— Марк Григорьевич, четыре десятка лет — это целая история. Что вы поняли за этот временной отрезок о себе, о русском театре в общем и о театре «У Никитских ворот» в частности?
— О себе я понял одно — я в этой жизни ничего не успеваю. Мне надо бы сосредоточиться и сделать еще пару десятков спектаклей, выпустить пяток-другой книг и закончить хотя бы одну из трех незаконченных пьес. Успеть важнее, чем преуспеть! О театре я понял, что он грандиозен и мимолетен, и потому нужно работать в нем на высокой скорости, не торопясь. И главное — вечно то, что человечно. Остальное пшики и суета сует.
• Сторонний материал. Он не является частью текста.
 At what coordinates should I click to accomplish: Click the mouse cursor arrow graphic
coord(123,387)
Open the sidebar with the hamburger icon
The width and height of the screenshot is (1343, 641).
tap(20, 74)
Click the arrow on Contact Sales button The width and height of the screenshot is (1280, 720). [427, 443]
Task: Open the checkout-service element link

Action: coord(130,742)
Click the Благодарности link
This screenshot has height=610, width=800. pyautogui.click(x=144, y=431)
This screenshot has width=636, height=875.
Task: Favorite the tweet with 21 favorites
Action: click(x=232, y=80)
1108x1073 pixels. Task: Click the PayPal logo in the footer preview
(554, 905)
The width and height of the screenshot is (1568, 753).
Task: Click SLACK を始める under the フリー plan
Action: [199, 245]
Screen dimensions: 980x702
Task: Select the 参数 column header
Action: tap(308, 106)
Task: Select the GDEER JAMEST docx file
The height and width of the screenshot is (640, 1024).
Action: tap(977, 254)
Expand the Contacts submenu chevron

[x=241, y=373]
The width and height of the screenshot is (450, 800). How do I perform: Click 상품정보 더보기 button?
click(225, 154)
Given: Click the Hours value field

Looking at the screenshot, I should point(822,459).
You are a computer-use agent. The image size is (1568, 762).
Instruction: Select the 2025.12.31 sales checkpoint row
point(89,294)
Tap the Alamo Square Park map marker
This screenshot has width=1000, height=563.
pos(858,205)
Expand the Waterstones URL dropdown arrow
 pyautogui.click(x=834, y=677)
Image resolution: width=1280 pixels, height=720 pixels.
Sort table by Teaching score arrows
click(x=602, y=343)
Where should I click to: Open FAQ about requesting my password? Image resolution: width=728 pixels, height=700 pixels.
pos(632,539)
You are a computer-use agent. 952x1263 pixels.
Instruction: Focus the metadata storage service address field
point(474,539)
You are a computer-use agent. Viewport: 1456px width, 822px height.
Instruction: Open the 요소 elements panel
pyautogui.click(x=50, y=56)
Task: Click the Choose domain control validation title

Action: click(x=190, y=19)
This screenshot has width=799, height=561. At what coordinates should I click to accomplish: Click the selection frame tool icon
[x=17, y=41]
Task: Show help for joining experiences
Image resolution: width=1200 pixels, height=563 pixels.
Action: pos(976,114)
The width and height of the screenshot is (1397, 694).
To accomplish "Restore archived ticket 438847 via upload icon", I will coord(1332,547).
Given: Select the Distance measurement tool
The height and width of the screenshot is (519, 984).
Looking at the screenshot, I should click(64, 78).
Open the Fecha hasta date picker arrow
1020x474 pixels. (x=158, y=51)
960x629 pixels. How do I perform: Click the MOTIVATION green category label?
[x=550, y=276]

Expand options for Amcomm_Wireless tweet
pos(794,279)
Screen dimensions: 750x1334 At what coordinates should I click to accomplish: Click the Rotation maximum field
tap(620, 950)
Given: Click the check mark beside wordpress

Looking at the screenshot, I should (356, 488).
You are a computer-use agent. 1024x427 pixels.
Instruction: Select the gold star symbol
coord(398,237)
— Что для вас значит эта дата?
— Мне не хочется повторяться, но я когда-то сказал: юбилей — это катастрофа с оттенком праздника. Что касается театра «У Никитских ворот», то это живое детище, которому отдана вся моя жизнь. Я сорок лет бил в одну точку, было много искушений, много поводов заняться чем-то другим. Но я выбрал эту стезю, и наш театр сегодня — это мощная затея. А что есть театр? Он состоит из триединства: репертуар, публика и труппа. В репертуаре у нас пятьдесят с лишним названий. Что касается труппы, в ней есть выдающиеся артисты, ставшие настоящими мастерами у меня на глазах. (Может быть, я тоже приложил к этому руку.) А что касается публики, то я могу сказать, что почти всегда, за исключением времен ковида, спектакли у нас идут с аншлагами. Постановки наши разножанровые, разноформенные, разноязыкие и разностильные.
— Можно ли ваш театр назвать еще и авторским?
— Я пишу пьесы для своего театра. Не хочу сравнивать себя с Шекспиром и Мольером, но они шли тем же путем. Потому что человеку, руководившему театром, нужно было прежде всего обеспечить его пьесами. И я в меру своих сил это делаю. Но этот путь плодотворен! Настоящая пьеса рождается вместе с актерами, со зрителем и с действующим театром.
Что еще хочу сказать? Мы верны русской классике, верны великой русской культуре, которой я служил все эти годы. У нас огромное количество авторов, которых уважает весь мир. Это неизбывно. Я был учеником Товстоногова, стараюсь следовать авторскому миру, замыслам, авторскому стилю, миросознанию, языку. На этом пути, с виду консервативном, я чувствую себя абсолютно свободным.
На этом же пути мы экспериментируем, отстаивая наше кредо: живой академизм. Оба слова чрезвычайно важны. Живой — значит азартный, страстный, энергетичный театр. Театр, где высокие помыслы не надо актуализировать, искусственно осовременивать, поскольку они абсолютно современны. В конечном итоге это мы называем академизмом.
— Разве следование традиции и новаторство — не «две вещи несовместные»?
— Наш театр способен и экспериментировать, но мы считаем, что всякий эксперимент необходимо выстрадать. Право на эксперимент надо заслужить, своим мастерством и знанием законов театра. Не нарушать эти законы, а создавать новые — вот что такое настоящий эксперимент.